By applying a reverse bias voltage between the electrode 16 and the metal electrode 19, as described above, the vacuum level Evac is brought to a level lower than the conduction band Ec of the P layer 12, so that the NEA state is obtained. In the example, since a positive voltage is further applied to the extraction electrode 18, the work function is reduced by the Shottock effect, and a larger electron emission amount can be obtained.

〔The invention's effect〕

As described in detail above, the electron emitting device according to the present invention can reduce the vacuum level Evac by lowering the energy level lower than the conduction band Ec of the P-type semiconductor by reverse-biasing the junction with the P-type semiconductor and the work function lowering material. And an energy difference ΔE larger than that of the related art can be easily obtained. Therefore, using a stable metal material having a relatively large work function φm, even if the vacuum level Evac is higher than the conduction band Ec of the P-type semiconductor in the equilibrium state, NEA can be easily performed. You can get the status.

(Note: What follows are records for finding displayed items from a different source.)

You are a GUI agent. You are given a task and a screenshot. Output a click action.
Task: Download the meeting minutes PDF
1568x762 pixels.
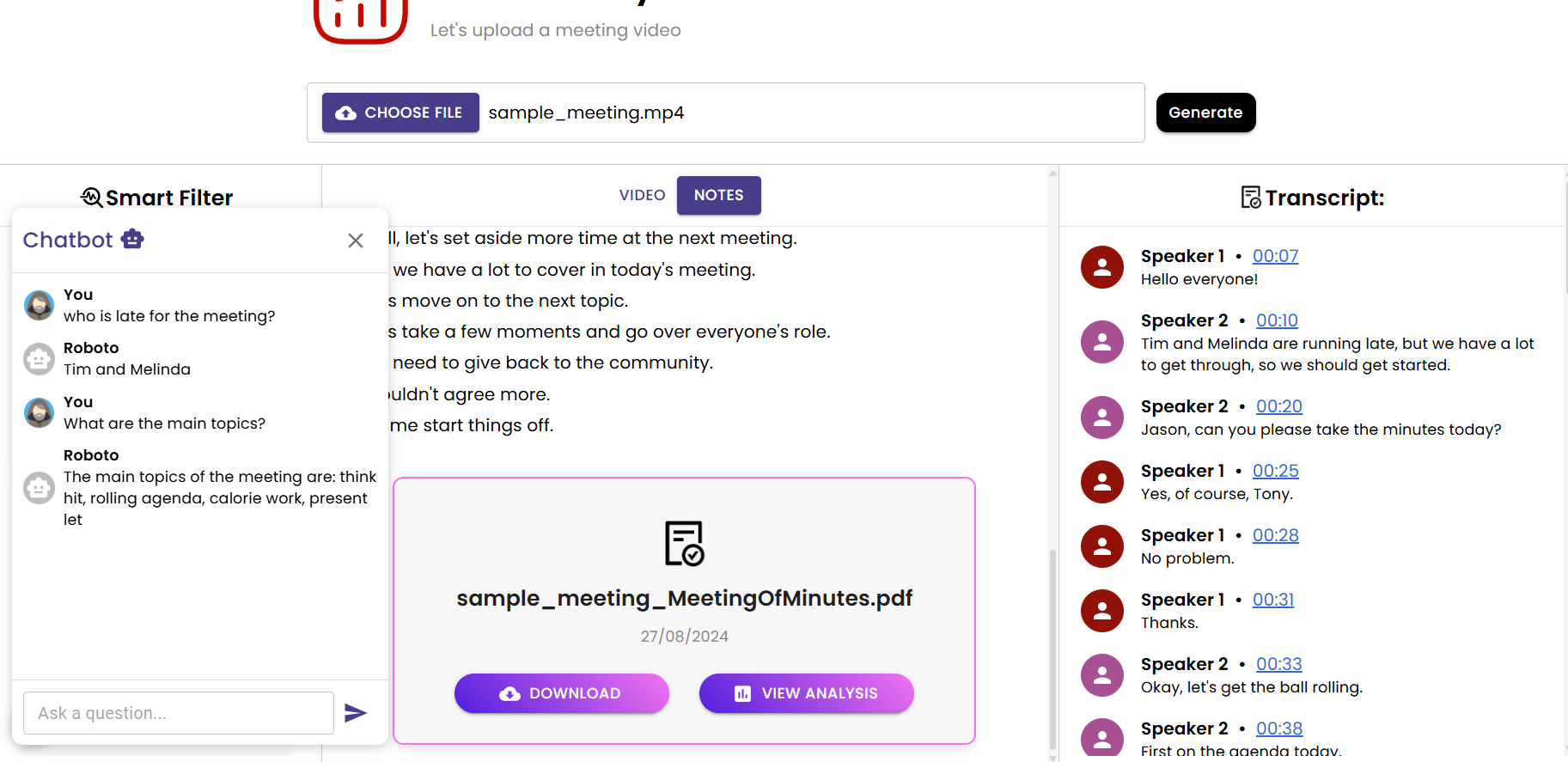click(561, 693)
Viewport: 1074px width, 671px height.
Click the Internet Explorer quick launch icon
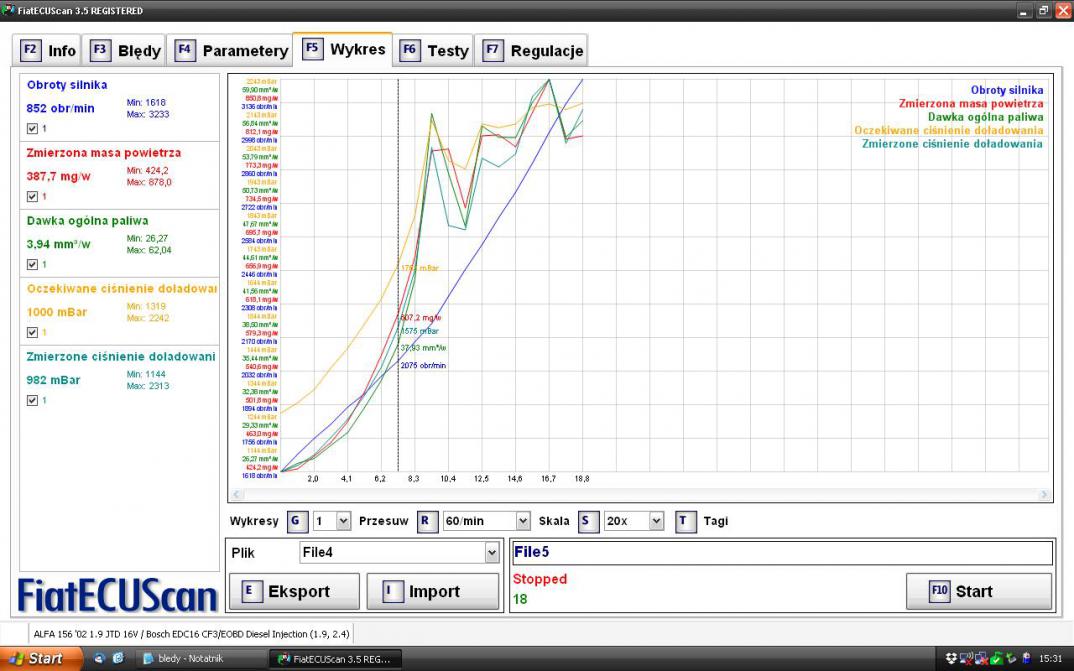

In addition, since the alkali metal silicide is used as the electron emission portion, not only the electron emission characteristics, but also the entirety of the silicon substrate based on the silicon substrate can be used to prevent impurities from being mixed, as well as the lower P-type silicon layer. Electrically stable by bonding, uniform composition and thickness can be obtained, electrical resistance is also stable, adhesion at the interface is good, and large electron emission efficiency can be achieved.

[Brief description of the drawings]

FIG. 1 is a schematic sectional view showing the structure of a first embodiment of an electron-emitting device according to the present invention, FIG. 2 is an explanatory view of the operation of the present embodiment, and FIG. FIG. 3 (B) is an energy band diagram at the time of operation of this embodiment, and FIG. 4 is a schematic diagram showing a configuration of an electron emission device according to a second embodiment of the present invention. FIG. 5 is an operation explanatory diagram of the present embodiment, FIG. 6 is an energy band diagram of a metal-semiconductor junction, and FIG. 7 is an energy band diagram of a semiconductor surface in the present invention. 1,11 N-type Si substrate 2,12 P layer 3,13,14 P ⁺ layer 5,16 Electrode 6,19 Metal electrode made of work function lowering material 18 Extraction electrode

Continued on the front page (72) Inventor Masao Suga 3-30-2 Shimomaruko, Ota-ku, Tokyo Canon Inc. (72) Inventor Isamu 3-30-2 Shimomaruko, Ota-ku, Tokyo Canon Inc. (72) Inventor Masahiko Okunuki 3-30-2 Shimomaruko, Ota-ku, Tokyo Inside Canon Inc. (56) Reference Jikken 49-14281 (JP, Y1)

Claims (3)

(57) [Claims] 1. An electron-emitting device having a PN junction formed by using silicon and a metal electrode disposed on a P-type silicon layer forming the PN junction, wherein the metal electrode is made of an alkali metal silicide. And said
An electron-emitting device, wherein a reverse bias is applied to a PN junction to emit electrons from the metal electrode. 2. The electron-emitting device according to claim 1, wherein
An electron-emitting device, wherein an electric field is applied to the metal electrode. 3. The electron-emitting device according to claim 1, wherein
After forming an insulating layer on an N-type silicon substrate, an opening is formed, the P-type silicon layer is formed in the opening by an impurity diffusion method, and P ⁺ for ohmic contact is implanted into the P-type silicon layer by ion implantation. An electron-emitting device comprising a layer.